Meeting that demand has required many of Comcast’s network technicians to work throughout the pandemic. “In March and April of 2020, as the Covid-19 surge rose, our network teams more than tripled the number of network enhancements they made during the same period a year before,” Hofmeyr wrote in a blog post. He said the team added 1,700 new 100-gigabit links to the network.

“We basically implemented in those two months the entire capacity that we were planning to do for the year,” Hofmeyr told FierceTelecom, adding that Comcast had virtually no network downtime during the upgrade, and was able to add the capacity without hiring additional technicians. “We had that critical workforce that stayed within the data centers, and they performed the upgrades,” Hofmeyr said. 

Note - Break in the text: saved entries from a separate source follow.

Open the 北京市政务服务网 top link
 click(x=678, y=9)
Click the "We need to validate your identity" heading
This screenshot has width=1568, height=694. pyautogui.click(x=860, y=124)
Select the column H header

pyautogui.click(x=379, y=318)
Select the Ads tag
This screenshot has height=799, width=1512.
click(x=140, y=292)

Meanwhile, Comcast moved almost all of its cable call center staff to a work-from-home model. The company also committed $500 million to support pay and benefits for employees whose jobs are interrupted. The five members of its senior leadership team, two of whom have recovered from Covid-19, are donating their salaries to Covid-19 relief efforts until the crisis ends.

One of those executives, CFO Michael Cavanagh, recently told investors at a Crédit Suisse conference that he thinks the pandemic is prompting consumers to make the switch to broadband, and he expects them to stick with the service. He sees video and mobile as offerings that can make Comcast’s broadband product more attractive. “The lifetime profitability of a broadband customer is so high, we want to continue to optimize that and deepen the relationship,” he said.

At the beginning of this month, Comcast launched a solution for businesses that want to offer enterprise-grade connectivity and security to at-home workers. Competitor Cox Business has also announced a WFH solution that includes endpoint security and Microsoft 365. And last month Comcast told FierceTelecom it was working on a home-based SD-WAN solution. This month Hofmeyr said the company has nothing to announce on that and continues to look at various options for new offerings.